Defect-Free MOF-Based Mixed-Matrix Membranes Obtained by Corona Cross-Linking

Functionalized UiO-66 metal-organic frameworks (MOF) particles were covalently grafted with hydride-terminated poly(dimethylsiloxane) (PDMS) via postsynthetic modification. These PDMS-coated MOF particles (termed here "corona-MOF") were used in the preparation of mixed-matrix membranes (MMMs). Defect-free MMMs with weight loadings of 50% were achieved with corona-MOF particles, attributed to the improved dispersibility of the corona-MOF particles and covalent linkages between the corona-MOF particles and the polymer matrix.

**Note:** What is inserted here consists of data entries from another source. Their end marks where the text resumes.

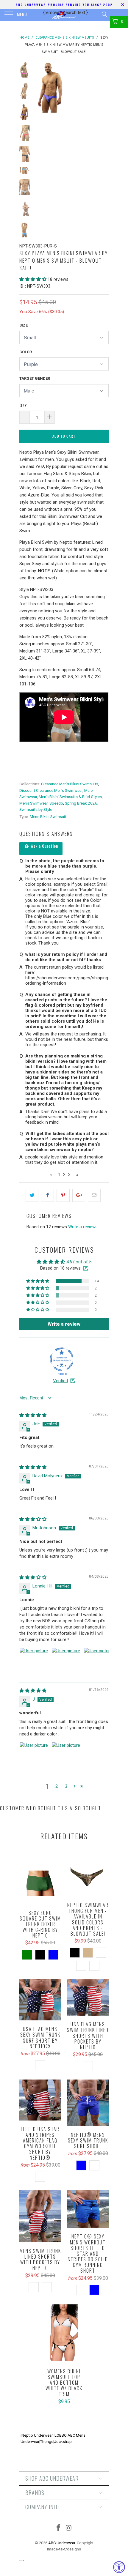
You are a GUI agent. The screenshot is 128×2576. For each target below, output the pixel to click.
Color (25, 352)
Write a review (82, 1226)
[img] (32, 1415)
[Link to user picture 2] (65, 1662)
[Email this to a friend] (94, 1195)
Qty (23, 405)
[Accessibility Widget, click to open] (119, 2567)
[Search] (104, 14)
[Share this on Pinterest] (63, 1195)
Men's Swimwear (33, 803)
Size (23, 325)
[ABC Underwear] (64, 15)
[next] (103, 87)
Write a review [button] (64, 1324)
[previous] (40, 87)
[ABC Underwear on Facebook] (58, 2528)
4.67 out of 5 (78, 1262)
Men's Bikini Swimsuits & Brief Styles (70, 796)
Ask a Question (44, 846)
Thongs (46, 2441)
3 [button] (66, 1786)
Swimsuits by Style (35, 809)
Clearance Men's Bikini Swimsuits (69, 783)
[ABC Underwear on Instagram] (69, 2528)
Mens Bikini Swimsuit (48, 816)
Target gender (34, 378)
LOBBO (60, 2435)
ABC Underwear (61, 2543)
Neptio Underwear (37, 2435)
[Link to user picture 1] (33, 1662)
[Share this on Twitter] (32, 1195)
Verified (60, 1380)
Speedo (56, 803)
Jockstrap (63, 2441)
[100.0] (62, 1359)
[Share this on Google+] (78, 1195)
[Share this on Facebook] (47, 1195)
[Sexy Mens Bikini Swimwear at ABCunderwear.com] (20, 745)
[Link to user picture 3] (98, 1662)
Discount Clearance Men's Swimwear (50, 790)
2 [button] (56, 1786)
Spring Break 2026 (81, 803)
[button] (32, 279)
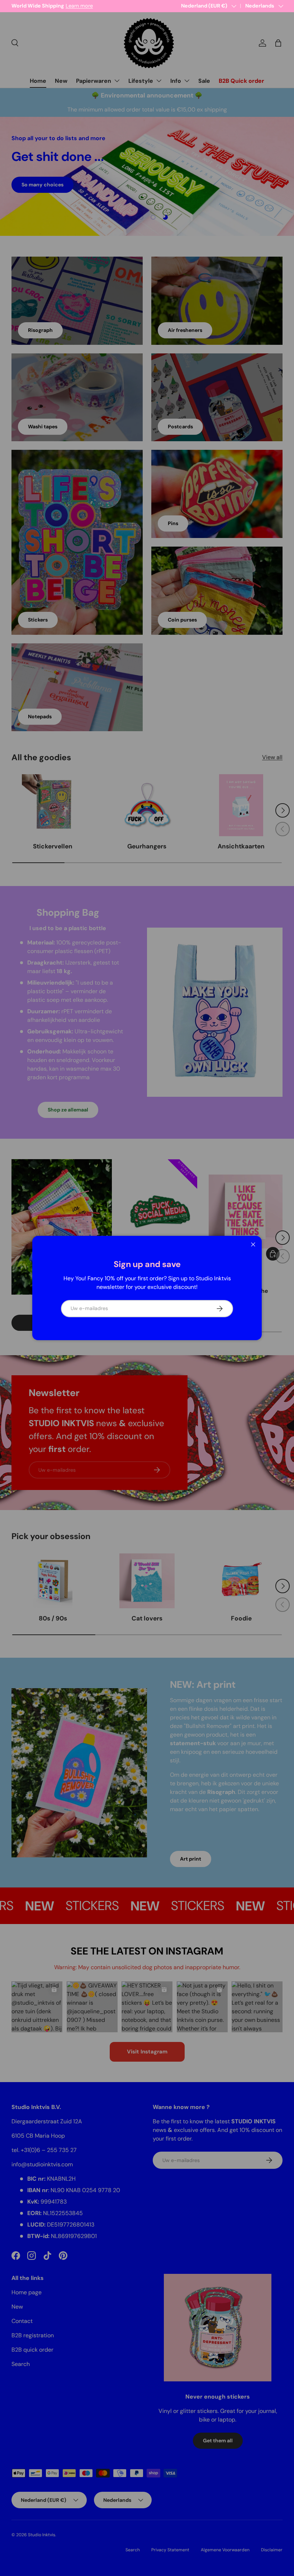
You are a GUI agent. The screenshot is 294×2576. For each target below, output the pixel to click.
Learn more (85, 6)
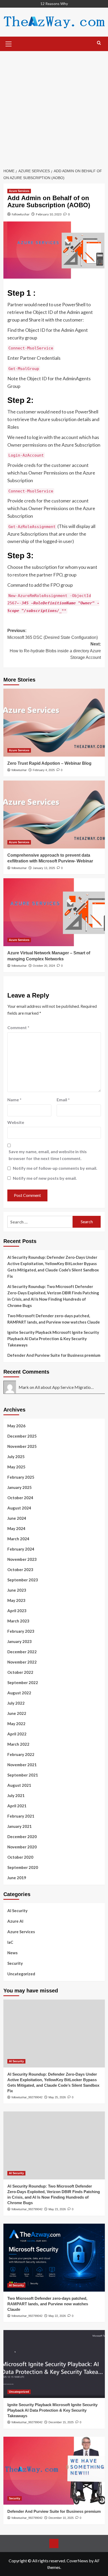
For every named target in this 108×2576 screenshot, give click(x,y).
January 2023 (19, 1641)
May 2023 (16, 1600)
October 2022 (20, 1672)
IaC (10, 1942)
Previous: (52, 634)
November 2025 (22, 1446)
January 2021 (19, 1826)
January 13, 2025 (44, 868)
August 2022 (19, 1692)
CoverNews (77, 2560)
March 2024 (18, 1538)
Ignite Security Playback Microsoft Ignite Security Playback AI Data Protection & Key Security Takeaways (53, 1338)
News (12, 1952)
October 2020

The PDMS MMMs showed distinct separation features in single gas permeation tests, displaying much higher CO₂ gas permeation with no decrease in selectivity when compared to MMMs prepared with unmodified UiO-66 particles. Single gas separation tests with CO₂, N₂, and propane were performed to probe the separation mechanism of the corona-MOF MMMs, demonstrating that these MMMs avoid nonideal "sieve-in-a-cage" and "plugged sieves" scenarios. Additionally, due to covalent bond formation between both the MOF and the polymer matrix in corona-MOF MMMs, particle aggregation is negligible during film curing, allowing for the formation of flexible, self-standing MMMs of <1 μm in thickness. Low quantities of polymer covalently attached to the MOF surface (<5 wt %) are sufficient to fabricate thin, defect-free, high MOF-loading MMMs.